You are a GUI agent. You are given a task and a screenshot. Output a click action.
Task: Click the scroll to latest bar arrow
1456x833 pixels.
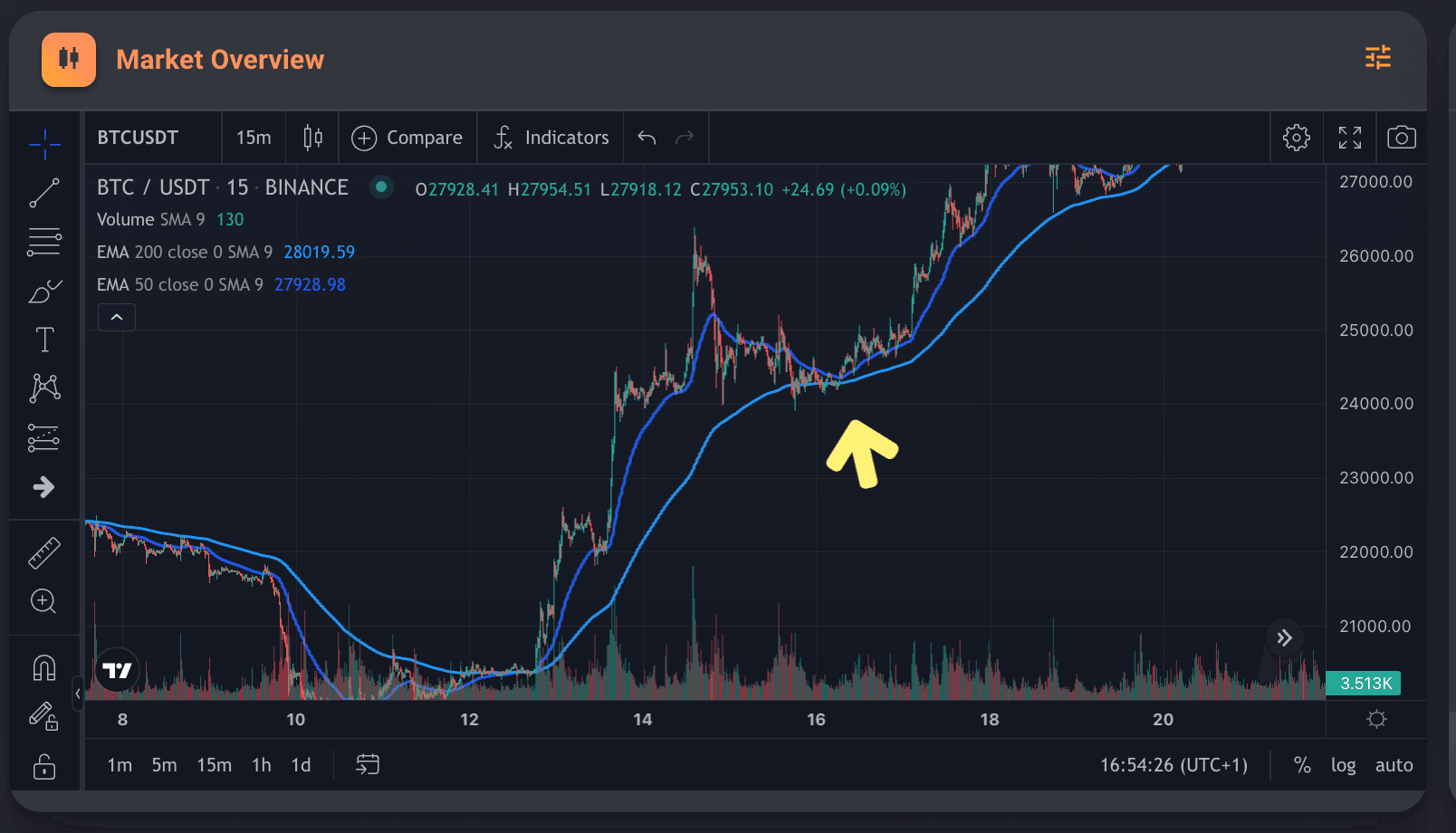[x=1284, y=637]

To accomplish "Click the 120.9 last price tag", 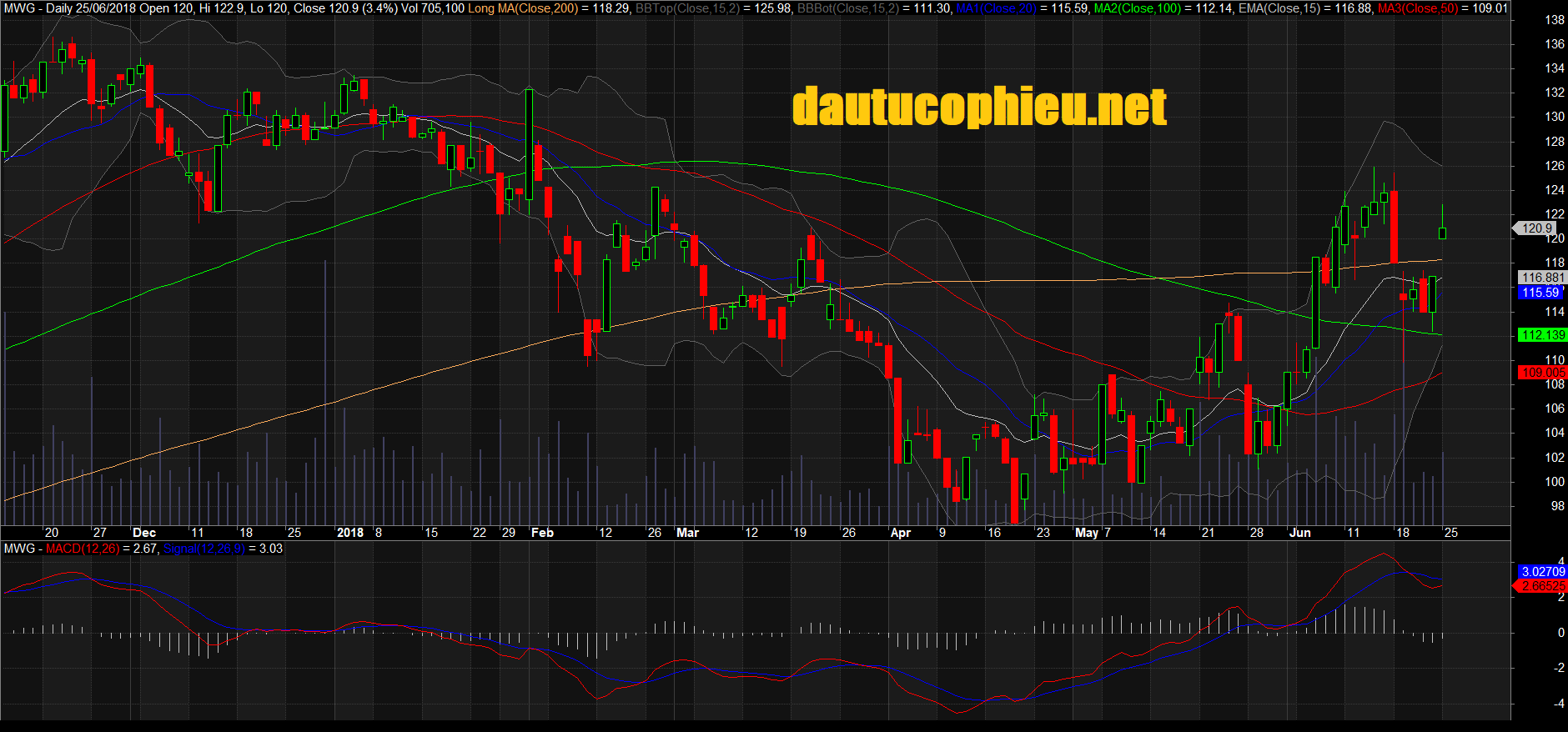I will [x=1536, y=228].
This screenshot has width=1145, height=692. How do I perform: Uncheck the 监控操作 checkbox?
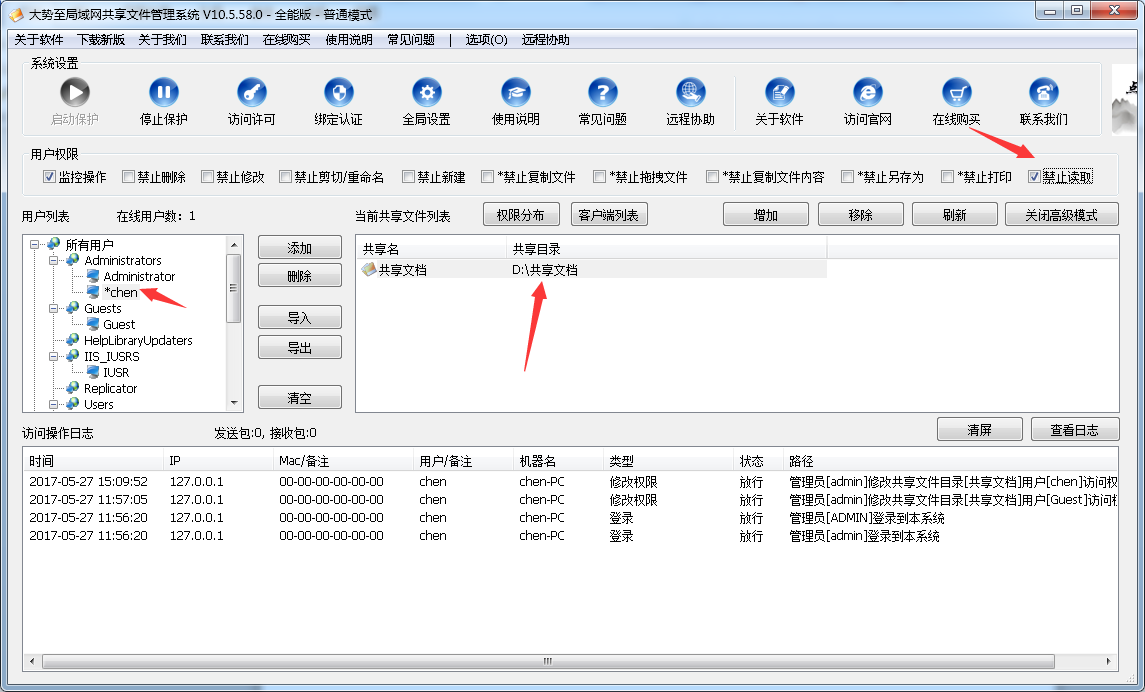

• Required action: Which lines of the records above hold the word "screenshot"? Copy each of them.

• Answer area:
You are a GUI agent. You are given a task and a screenshot. Output a click action.
This screenshot has width=1145, height=692. How do I perform: Uncheck the 监控操作 checkbox?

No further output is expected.